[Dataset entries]
-*-*-

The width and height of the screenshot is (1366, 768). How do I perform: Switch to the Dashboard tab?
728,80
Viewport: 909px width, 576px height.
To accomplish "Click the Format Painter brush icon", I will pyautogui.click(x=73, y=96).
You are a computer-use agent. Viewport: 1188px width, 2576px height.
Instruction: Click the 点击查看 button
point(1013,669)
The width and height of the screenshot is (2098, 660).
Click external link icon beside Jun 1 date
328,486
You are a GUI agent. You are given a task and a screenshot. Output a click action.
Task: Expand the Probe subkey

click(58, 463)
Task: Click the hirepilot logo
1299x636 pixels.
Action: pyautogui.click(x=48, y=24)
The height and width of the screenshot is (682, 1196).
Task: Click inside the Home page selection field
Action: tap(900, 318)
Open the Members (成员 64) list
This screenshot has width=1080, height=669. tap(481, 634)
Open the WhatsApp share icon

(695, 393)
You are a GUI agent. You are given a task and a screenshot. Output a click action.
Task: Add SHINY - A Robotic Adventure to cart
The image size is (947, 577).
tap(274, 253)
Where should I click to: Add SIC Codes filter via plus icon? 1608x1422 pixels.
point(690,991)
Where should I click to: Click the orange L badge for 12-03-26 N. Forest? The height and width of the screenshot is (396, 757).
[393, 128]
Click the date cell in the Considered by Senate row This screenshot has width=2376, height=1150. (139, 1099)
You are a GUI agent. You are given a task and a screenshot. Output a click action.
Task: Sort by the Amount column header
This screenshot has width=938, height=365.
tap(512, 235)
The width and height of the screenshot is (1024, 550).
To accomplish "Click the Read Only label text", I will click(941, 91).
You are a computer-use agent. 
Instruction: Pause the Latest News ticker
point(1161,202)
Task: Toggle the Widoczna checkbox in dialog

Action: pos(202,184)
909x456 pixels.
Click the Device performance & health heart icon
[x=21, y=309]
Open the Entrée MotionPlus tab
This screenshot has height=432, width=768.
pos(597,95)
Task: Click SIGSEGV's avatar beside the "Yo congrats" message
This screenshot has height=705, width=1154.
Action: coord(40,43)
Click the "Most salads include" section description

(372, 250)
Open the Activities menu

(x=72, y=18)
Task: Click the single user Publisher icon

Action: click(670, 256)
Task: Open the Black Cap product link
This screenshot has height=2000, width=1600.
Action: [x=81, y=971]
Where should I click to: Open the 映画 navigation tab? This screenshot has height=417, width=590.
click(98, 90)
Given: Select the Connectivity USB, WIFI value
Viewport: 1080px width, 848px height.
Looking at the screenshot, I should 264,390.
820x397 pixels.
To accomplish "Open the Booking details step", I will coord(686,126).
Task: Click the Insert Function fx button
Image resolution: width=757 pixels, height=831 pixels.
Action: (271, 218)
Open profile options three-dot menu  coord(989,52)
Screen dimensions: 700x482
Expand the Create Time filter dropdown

-*-*-

Task objective - Extract all of the data above and output it character for character.

Task output -
The width and height of the screenshot is (1366, 768). How do I perform: Switch to the Dashboard tab?
728,80
Viewport: 909px width, 576px height.
To accomplish "Click the Format Painter brush icon", I will pyautogui.click(x=73, y=96).
You are a computer-use agent. Viewport: 1188px width, 2576px height.
Instruction: Click the 点击查看 button
point(1013,669)
The width and height of the screenshot is (2098, 660).
Click external link icon beside Jun 1 date
328,486
You are a GUI agent. You are given a task and a screenshot. Output a click action.
Task: Expand the Probe subkey

click(58, 463)
Task: Click the hirepilot logo
1299x636 pixels.
Action: pyautogui.click(x=48, y=24)
The height and width of the screenshot is (682, 1196).
Task: Click inside the Home page selection field
Action: tap(900, 318)
Open the Members (成员 64) list
This screenshot has width=1080, height=669. tap(481, 634)
Open the WhatsApp share icon

(695, 393)
You are a GUI agent. You are given a task and a screenshot. Output a click action.
Task: Add SHINY - A Robotic Adventure to cart
The image size is (947, 577).
tap(274, 253)
Where should I click to: Add SIC Codes filter via plus icon? 1608x1422 pixels.
point(690,991)
Where should I click to: Click the orange L badge for 12-03-26 N. Forest? The height and width of the screenshot is (396, 757).
[393, 128]
Click the date cell in the Considered by Senate row This screenshot has width=2376, height=1150. (139, 1099)
You are a GUI agent. You are given a task and a screenshot. Output a click action.
Task: Sort by the Amount column header
This screenshot has width=938, height=365.
tap(512, 235)
The width and height of the screenshot is (1024, 550).
To accomplish "Click the Read Only label text", I will click(941, 91).
You are a computer-use agent. 
Instruction: Pause the Latest News ticker
point(1161,202)
Task: Toggle the Widoczna checkbox in dialog

Action: pos(202,184)
909x456 pixels.
Click the Device performance & health heart icon
[x=21, y=309]
Open the Entrée MotionPlus tab
This screenshot has height=432, width=768.
pos(597,95)
Task: Click SIGSEGV's avatar beside the "Yo congrats" message
This screenshot has height=705, width=1154.
Action: coord(40,43)
Click the "Most salads include" section description

(372, 250)
Open the Activities menu

(x=72, y=18)
Task: Click the single user Publisher icon

Action: click(670, 256)
Task: Open the Black Cap product link
This screenshot has height=2000, width=1600.
Action: [x=81, y=971]
Where should I click to: Open the 映画 navigation tab? This screenshot has height=417, width=590.
click(98, 90)
Given: Select the Connectivity USB, WIFI value
Viewport: 1080px width, 848px height.
Looking at the screenshot, I should 264,390.
820x397 pixels.
To accomplish "Open the Booking details step", I will coord(686,126).
Task: Click the Insert Function fx button
Image resolution: width=757 pixels, height=831 pixels.
Action: (271, 218)
Open profile options three-dot menu  coord(989,52)
Screen dimensions: 700x482
Expand the Create Time filter dropdown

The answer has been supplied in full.